• [Work to complete]
Report every line of the records that contains the string "toolbar".

## start Given data

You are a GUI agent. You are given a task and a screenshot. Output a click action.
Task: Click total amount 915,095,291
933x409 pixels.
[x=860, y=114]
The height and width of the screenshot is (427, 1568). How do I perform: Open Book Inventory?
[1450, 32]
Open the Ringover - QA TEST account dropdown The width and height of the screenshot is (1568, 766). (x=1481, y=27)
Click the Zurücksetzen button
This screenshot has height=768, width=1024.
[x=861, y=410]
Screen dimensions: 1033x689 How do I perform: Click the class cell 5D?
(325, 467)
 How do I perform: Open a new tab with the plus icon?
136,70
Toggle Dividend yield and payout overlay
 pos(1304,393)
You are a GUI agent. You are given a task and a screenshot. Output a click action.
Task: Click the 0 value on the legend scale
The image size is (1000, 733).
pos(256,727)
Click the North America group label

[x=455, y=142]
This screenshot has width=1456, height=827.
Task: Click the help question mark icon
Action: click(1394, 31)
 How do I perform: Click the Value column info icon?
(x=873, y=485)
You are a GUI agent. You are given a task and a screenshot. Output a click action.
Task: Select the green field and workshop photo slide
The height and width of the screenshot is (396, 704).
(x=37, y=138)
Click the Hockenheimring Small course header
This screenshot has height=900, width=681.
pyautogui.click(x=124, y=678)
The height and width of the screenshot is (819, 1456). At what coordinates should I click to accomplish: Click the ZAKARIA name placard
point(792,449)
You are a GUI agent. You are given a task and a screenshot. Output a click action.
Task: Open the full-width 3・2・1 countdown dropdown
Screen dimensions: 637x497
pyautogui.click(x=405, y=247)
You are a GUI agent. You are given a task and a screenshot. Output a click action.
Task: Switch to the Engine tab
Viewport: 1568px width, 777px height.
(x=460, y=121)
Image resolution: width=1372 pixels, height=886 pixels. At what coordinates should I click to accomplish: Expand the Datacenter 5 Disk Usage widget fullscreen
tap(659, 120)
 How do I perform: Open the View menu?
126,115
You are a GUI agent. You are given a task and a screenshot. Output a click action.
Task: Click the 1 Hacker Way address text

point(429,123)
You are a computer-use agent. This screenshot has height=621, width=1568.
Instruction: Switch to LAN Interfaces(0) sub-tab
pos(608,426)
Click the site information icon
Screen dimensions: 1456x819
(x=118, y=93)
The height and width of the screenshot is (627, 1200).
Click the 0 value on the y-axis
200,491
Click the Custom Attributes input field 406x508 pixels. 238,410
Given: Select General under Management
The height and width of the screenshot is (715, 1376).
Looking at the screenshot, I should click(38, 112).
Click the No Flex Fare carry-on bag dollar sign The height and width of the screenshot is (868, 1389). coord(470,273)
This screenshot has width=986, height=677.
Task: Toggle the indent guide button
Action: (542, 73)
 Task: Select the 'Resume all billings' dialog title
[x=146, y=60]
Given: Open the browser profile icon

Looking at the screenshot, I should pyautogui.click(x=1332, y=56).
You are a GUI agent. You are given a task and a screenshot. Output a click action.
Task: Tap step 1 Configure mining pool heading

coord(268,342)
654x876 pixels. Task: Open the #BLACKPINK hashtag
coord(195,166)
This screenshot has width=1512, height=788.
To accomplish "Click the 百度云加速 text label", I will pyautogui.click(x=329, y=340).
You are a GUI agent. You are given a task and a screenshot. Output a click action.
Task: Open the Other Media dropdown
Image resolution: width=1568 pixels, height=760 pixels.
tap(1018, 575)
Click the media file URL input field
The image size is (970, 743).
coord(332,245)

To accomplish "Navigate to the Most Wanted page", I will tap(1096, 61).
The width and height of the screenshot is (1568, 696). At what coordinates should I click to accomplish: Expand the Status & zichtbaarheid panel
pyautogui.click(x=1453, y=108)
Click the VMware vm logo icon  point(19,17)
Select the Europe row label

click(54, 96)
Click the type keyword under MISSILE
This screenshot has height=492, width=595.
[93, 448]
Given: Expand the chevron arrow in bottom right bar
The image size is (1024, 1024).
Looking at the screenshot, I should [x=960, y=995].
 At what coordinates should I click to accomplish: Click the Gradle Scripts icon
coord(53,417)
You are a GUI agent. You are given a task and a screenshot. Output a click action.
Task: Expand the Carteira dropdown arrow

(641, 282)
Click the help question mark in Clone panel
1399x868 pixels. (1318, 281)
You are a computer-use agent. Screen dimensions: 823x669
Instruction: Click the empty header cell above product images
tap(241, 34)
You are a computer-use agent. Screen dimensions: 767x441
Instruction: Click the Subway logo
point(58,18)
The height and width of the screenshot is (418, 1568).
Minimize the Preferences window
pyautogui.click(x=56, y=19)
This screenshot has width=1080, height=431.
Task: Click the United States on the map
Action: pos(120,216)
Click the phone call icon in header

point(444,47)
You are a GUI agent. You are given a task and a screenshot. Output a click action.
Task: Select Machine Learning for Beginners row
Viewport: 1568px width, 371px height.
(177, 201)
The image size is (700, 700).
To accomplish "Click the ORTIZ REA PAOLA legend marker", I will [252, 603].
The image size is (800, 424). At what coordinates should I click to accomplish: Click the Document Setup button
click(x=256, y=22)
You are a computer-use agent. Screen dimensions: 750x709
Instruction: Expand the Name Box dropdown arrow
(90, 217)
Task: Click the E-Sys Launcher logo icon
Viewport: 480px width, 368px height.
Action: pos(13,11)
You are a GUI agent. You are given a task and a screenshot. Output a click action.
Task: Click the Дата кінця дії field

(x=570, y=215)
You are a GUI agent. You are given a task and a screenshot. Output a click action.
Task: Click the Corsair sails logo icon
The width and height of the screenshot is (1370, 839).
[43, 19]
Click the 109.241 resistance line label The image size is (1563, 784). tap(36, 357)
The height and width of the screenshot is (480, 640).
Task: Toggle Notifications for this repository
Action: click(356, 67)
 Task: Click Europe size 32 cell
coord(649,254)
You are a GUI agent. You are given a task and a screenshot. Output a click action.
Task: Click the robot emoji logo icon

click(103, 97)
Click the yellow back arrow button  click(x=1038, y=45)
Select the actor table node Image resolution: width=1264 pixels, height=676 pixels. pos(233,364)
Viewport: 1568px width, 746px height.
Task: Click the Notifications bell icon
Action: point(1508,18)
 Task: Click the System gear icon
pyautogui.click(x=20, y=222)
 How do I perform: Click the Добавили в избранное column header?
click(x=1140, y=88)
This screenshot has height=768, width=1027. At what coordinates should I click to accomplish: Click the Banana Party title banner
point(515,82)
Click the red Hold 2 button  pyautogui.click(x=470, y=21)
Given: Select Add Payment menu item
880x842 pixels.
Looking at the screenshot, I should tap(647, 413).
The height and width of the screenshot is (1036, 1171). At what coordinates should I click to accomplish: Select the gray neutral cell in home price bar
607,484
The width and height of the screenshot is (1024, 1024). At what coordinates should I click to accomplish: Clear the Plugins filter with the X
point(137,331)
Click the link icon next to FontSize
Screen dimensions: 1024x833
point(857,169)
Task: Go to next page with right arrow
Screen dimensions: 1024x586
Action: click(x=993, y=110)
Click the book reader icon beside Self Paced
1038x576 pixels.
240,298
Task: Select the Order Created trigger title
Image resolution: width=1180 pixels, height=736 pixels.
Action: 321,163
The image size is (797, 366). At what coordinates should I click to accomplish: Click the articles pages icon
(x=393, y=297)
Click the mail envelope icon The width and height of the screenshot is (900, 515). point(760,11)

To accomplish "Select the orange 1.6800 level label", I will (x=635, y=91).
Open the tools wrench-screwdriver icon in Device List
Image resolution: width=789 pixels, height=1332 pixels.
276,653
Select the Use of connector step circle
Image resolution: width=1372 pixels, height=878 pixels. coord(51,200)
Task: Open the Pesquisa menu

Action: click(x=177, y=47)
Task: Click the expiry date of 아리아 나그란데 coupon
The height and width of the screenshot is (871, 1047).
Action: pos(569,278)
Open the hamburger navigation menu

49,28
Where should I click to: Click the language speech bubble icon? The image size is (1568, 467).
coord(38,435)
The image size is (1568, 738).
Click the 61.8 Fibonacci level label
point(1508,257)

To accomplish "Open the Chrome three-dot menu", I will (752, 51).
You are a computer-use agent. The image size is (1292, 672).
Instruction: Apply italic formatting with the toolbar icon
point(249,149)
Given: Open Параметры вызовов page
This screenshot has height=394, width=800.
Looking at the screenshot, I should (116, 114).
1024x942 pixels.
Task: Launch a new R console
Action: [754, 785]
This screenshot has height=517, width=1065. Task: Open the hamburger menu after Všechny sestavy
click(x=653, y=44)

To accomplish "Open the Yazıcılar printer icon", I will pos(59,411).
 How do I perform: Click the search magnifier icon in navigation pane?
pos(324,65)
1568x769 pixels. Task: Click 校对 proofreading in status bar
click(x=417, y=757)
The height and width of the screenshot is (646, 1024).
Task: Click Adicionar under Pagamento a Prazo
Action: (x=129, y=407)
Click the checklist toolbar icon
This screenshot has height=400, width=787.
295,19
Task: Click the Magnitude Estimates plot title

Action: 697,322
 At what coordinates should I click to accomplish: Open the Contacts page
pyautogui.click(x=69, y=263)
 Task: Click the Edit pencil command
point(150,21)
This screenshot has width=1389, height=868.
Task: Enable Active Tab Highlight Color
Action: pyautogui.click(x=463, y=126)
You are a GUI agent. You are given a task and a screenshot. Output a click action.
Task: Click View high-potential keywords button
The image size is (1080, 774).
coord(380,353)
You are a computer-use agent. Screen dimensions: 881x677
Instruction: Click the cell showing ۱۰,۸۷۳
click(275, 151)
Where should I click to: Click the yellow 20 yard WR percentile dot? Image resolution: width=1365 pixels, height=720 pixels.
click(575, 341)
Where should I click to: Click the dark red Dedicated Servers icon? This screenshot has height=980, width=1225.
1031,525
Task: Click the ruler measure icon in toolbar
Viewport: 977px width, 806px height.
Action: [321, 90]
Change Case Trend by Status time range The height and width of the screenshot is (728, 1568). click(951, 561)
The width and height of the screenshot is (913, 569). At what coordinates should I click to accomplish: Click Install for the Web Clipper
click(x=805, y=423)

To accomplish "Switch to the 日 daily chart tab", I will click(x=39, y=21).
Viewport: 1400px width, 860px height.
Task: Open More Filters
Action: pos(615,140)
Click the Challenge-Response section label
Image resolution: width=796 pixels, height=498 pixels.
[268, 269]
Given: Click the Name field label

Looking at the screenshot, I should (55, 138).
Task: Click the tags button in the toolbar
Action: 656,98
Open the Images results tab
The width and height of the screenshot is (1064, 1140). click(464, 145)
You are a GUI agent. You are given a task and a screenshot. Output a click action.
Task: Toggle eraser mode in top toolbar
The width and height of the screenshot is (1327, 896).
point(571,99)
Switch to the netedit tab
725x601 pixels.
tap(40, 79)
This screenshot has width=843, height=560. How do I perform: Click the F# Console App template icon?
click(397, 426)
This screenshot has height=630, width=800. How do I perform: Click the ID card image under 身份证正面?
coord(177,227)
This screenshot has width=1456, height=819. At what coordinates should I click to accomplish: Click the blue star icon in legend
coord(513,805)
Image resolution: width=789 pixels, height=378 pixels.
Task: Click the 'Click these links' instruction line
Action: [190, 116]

## end Given data

• [Answer to the task]
Instruction: Apply italic formatting with the toolbar icon
Click the checklist toolbar icon
Task: Click the ruler measure icon in toolbar
Task: Click the tags button in the toolbar
Task: Toggle eraser mode in top toolbar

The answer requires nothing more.